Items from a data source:
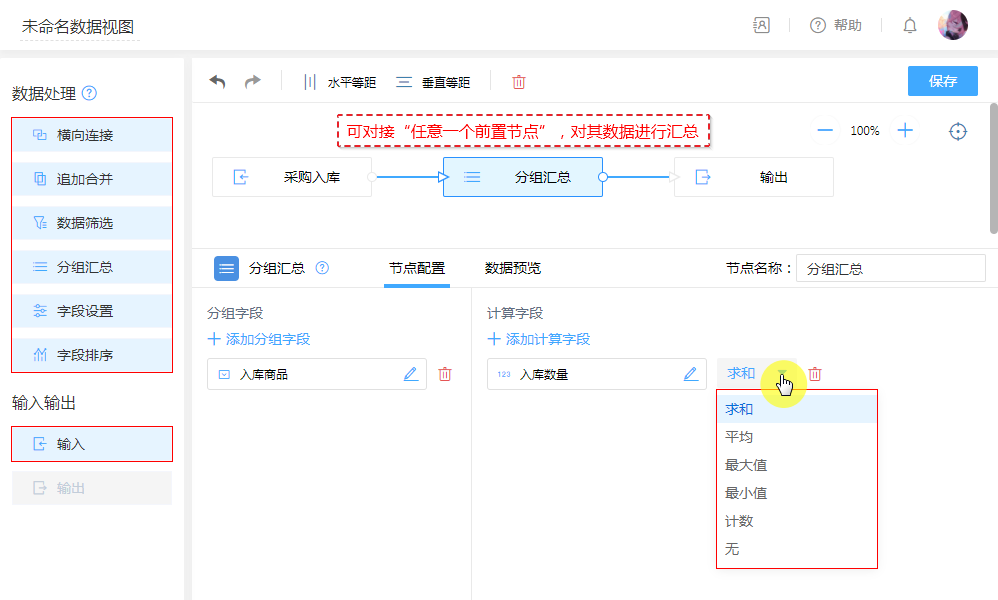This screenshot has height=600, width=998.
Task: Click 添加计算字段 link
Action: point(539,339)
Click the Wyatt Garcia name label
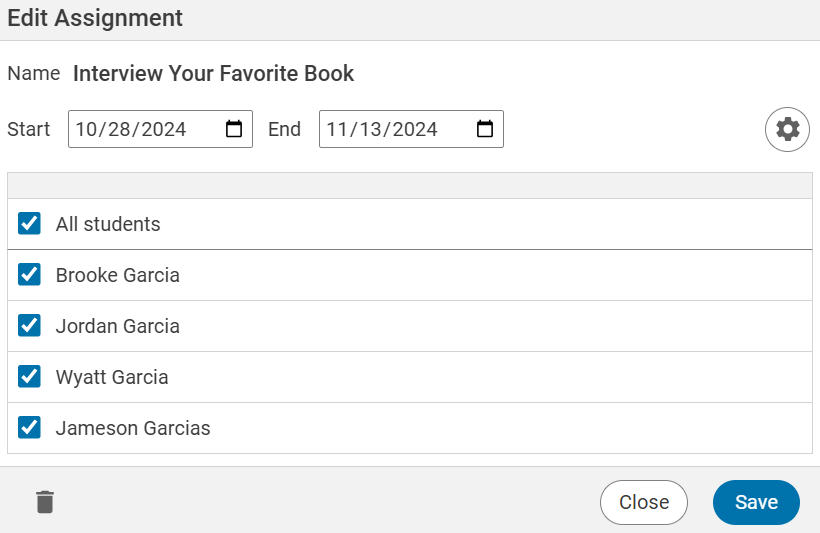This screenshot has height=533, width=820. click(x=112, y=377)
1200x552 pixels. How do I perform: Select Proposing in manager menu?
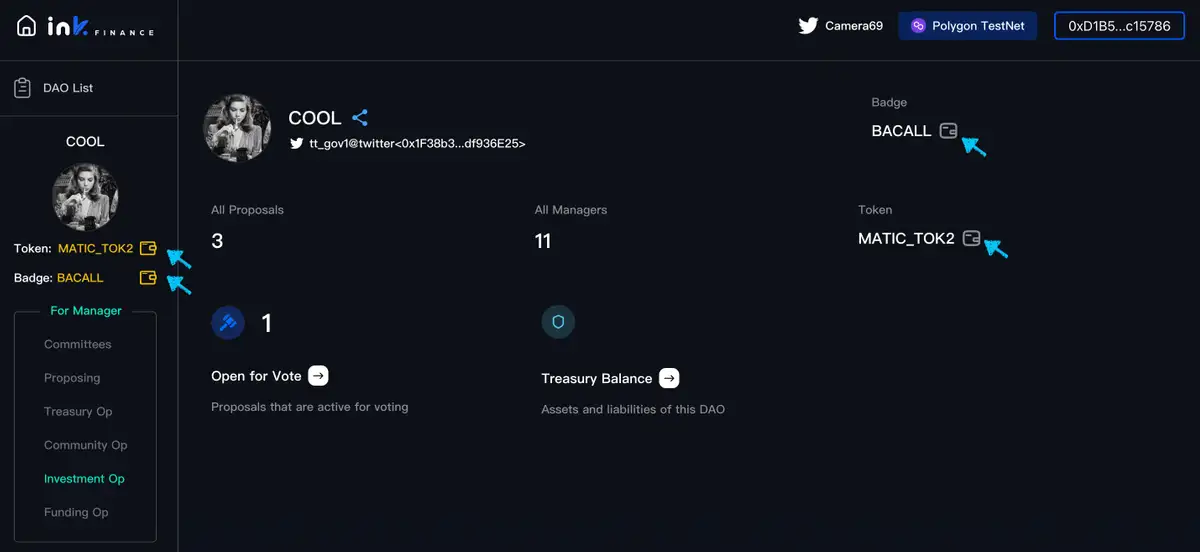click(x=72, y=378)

Required action
Return, exactly as they appear, the lines from the line containing "1200x552 pixels. How" through the end of the records above, both ends included, without pictures.

Answer for the task
1200x552 pixels. How do I perform: Select Proposing in manager menu?
click(x=72, y=378)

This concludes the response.